Every record below should be printed exactly as it appears.

- Pixel coordinate grounding data:
____________

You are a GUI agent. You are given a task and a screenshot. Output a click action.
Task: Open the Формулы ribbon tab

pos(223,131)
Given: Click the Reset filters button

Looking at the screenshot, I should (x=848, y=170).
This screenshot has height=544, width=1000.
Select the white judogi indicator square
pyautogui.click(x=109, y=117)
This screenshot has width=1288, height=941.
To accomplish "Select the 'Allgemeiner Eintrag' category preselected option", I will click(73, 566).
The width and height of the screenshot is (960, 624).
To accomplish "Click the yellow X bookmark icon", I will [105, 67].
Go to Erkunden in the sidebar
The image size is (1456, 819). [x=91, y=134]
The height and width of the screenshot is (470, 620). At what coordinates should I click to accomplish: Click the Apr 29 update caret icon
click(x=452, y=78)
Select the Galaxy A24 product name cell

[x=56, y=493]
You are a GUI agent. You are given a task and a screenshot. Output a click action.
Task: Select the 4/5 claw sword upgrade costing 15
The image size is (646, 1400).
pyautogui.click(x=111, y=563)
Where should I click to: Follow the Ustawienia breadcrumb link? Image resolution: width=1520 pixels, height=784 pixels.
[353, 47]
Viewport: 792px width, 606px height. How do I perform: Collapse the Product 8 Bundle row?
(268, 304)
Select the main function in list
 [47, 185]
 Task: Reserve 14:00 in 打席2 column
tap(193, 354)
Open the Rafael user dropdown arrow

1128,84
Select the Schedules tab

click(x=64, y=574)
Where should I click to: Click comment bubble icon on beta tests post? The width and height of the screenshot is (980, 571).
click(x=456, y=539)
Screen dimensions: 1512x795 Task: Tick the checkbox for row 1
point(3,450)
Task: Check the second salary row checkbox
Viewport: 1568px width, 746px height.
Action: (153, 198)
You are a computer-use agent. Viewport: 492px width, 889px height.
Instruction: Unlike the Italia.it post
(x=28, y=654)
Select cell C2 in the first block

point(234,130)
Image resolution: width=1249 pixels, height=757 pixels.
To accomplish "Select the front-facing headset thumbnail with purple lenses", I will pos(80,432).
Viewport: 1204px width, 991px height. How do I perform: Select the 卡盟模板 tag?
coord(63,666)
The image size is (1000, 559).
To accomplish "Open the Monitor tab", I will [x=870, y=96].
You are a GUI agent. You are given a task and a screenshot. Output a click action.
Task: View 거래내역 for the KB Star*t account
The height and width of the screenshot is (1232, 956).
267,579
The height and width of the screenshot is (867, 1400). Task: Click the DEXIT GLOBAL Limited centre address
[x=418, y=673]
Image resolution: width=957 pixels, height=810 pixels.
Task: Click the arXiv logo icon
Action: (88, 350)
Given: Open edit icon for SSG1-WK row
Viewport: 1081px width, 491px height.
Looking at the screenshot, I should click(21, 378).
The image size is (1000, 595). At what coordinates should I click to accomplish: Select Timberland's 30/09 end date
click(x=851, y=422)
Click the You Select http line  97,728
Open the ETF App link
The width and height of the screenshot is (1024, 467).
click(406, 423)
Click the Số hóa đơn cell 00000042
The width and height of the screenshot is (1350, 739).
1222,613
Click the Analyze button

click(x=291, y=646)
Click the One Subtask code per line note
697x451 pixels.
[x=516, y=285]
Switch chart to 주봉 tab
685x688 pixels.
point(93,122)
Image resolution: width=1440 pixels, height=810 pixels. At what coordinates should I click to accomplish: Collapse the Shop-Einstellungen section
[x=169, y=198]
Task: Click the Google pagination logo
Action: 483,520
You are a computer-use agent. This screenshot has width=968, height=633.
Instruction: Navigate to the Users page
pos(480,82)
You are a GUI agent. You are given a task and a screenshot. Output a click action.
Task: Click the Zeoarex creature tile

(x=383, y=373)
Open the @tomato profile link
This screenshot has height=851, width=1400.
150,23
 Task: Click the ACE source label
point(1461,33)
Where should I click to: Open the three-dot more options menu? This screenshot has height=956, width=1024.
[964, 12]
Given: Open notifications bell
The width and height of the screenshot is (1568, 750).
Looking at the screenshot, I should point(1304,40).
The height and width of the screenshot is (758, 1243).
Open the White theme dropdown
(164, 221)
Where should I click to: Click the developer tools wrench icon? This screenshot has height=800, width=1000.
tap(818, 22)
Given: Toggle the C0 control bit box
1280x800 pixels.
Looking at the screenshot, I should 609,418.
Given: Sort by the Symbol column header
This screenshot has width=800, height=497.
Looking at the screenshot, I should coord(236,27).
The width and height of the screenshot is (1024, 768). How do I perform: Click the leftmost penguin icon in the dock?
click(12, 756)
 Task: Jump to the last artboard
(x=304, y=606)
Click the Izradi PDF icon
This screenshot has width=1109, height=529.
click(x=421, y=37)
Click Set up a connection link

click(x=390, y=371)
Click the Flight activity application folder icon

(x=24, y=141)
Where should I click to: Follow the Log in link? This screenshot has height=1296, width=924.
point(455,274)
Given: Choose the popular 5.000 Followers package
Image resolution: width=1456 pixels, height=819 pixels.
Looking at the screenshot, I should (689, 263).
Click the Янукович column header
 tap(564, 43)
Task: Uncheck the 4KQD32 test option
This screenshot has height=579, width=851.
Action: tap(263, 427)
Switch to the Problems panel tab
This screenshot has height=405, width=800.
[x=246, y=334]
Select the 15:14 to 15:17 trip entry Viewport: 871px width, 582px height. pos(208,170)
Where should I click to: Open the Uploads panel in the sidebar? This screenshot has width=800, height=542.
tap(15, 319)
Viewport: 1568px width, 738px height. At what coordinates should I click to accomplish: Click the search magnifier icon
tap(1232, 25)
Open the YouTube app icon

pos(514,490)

____________

- Task result:
You are a GUI agent. You are given a task and a screenshot. Output a click action.
Task: Open the Формулы ribbon tab

pos(223,131)
Given: Click the Reset filters button

Looking at the screenshot, I should (x=848, y=170).
This screenshot has height=544, width=1000.
Select the white judogi indicator square
pyautogui.click(x=109, y=117)
This screenshot has width=1288, height=941.
To accomplish "Select the 'Allgemeiner Eintrag' category preselected option", I will click(73, 566).
The width and height of the screenshot is (960, 624).
To accomplish "Click the yellow X bookmark icon", I will [105, 67].
Go to Erkunden in the sidebar
The image size is (1456, 819). [x=91, y=134]
The height and width of the screenshot is (470, 620). At what coordinates should I click to accomplish: Click the Apr 29 update caret icon
click(x=452, y=78)
Select the Galaxy A24 product name cell

[x=56, y=493]
You are a GUI agent. You are given a task and a screenshot. Output a click action.
Task: Select the 4/5 claw sword upgrade costing 15
The image size is (646, 1400).
pyautogui.click(x=111, y=563)
Where should I click to: Follow the Ustawienia breadcrumb link? Image resolution: width=1520 pixels, height=784 pixels.
[353, 47]
Viewport: 792px width, 606px height. How do I perform: Collapse the Product 8 Bundle row?
(268, 304)
Select the main function in list
 [47, 185]
 Task: Reserve 14:00 in 打席2 column
tap(193, 354)
Open the Rafael user dropdown arrow

1128,84
Select the Schedules tab

click(x=64, y=574)
Where should I click to: Click comment bubble icon on beta tests post? The width and height of the screenshot is (980, 571).
click(x=456, y=539)
Screen dimensions: 1512x795 Task: Tick the checkbox for row 1
point(3,450)
Task: Check the second salary row checkbox
Viewport: 1568px width, 746px height.
Action: (153, 198)
You are a computer-use agent. Viewport: 492px width, 889px height.
Instruction: Unlike the Italia.it post
(x=28, y=654)
Select cell C2 in the first block

point(234,130)
Image resolution: width=1249 pixels, height=757 pixels.
To accomplish "Select the front-facing headset thumbnail with purple lenses", I will pos(80,432).
Viewport: 1204px width, 991px height. How do I perform: Select the 卡盟模板 tag?
coord(63,666)
The image size is (1000, 559).
To accomplish "Open the Monitor tab", I will [x=870, y=96].
You are a GUI agent. You are given a task and a screenshot. Output a click action.
Task: View 거래내역 for the KB Star*t account
The height and width of the screenshot is (1232, 956).
267,579
The height and width of the screenshot is (867, 1400). Task: Click the DEXIT GLOBAL Limited centre address
[x=418, y=673]
Image resolution: width=957 pixels, height=810 pixels.
Task: Click the arXiv logo icon
Action: (88, 350)
Given: Open edit icon for SSG1-WK row
Viewport: 1081px width, 491px height.
Looking at the screenshot, I should click(21, 378).
The image size is (1000, 595). At what coordinates should I click to accomplish: Select Timberland's 30/09 end date
click(x=851, y=422)
Click the You Select http line  97,728
Open the ETF App link
The width and height of the screenshot is (1024, 467).
click(406, 423)
Click the Số hóa đơn cell 00000042
The width and height of the screenshot is (1350, 739).
1222,613
Click the Analyze button

click(x=291, y=646)
Click the One Subtask code per line note
697x451 pixels.
[x=516, y=285]
Switch chart to 주봉 tab
685x688 pixels.
point(93,122)
Image resolution: width=1440 pixels, height=810 pixels. At what coordinates should I click to accomplish: Collapse the Shop-Einstellungen section
[x=169, y=198]
Task: Click the Google pagination logo
Action: 483,520
You are a computer-use agent. This screenshot has width=968, height=633.
Instruction: Navigate to the Users page
pos(480,82)
You are a GUI agent. You are given a task and a screenshot. Output a click action.
Task: Click the Zeoarex creature tile

(x=383, y=373)
Open the @tomato profile link
This screenshot has height=851, width=1400.
150,23
 Task: Click the ACE source label
point(1461,33)
Where should I click to: Open the three-dot more options menu? This screenshot has height=956, width=1024.
[964, 12]
Given: Open notifications bell
The width and height of the screenshot is (1568, 750).
Looking at the screenshot, I should point(1304,40).
The height and width of the screenshot is (758, 1243).
Open the White theme dropdown
(164, 221)
Where should I click to: Click the developer tools wrench icon? This screenshot has height=800, width=1000.
tap(818, 22)
Given: Toggle the C0 control bit box
1280x800 pixels.
Looking at the screenshot, I should 609,418.
Given: Sort by the Symbol column header
This screenshot has width=800, height=497.
Looking at the screenshot, I should coord(236,27).
The width and height of the screenshot is (1024, 768). How do I perform: Click the leftmost penguin icon in the dock?
click(12, 756)
 Task: Jump to the last artboard
(x=304, y=606)
Click the Izradi PDF icon
This screenshot has width=1109, height=529.
click(x=421, y=37)
Click Set up a connection link

click(x=390, y=371)
Click the Flight activity application folder icon

(x=24, y=141)
Where should I click to: Follow the Log in link? This screenshot has height=1296, width=924.
point(455,274)
Given: Choose the popular 5.000 Followers package
Image resolution: width=1456 pixels, height=819 pixels.
Looking at the screenshot, I should (689, 263).
Click the Янукович column header
 tap(564, 43)
Task: Uncheck the 4KQD32 test option
This screenshot has height=579, width=851.
Action: tap(263, 427)
Switch to the Problems panel tab
This screenshot has height=405, width=800.
[x=246, y=334]
Select the 15:14 to 15:17 trip entry Viewport: 871px width, 582px height. pos(208,170)
Where should I click to: Open the Uploads panel in the sidebar? This screenshot has width=800, height=542.
tap(15, 319)
Viewport: 1568px width, 738px height. At what coordinates should I click to accomplish: Click the search magnifier icon
tap(1232, 25)
Open the YouTube app icon

pos(514,490)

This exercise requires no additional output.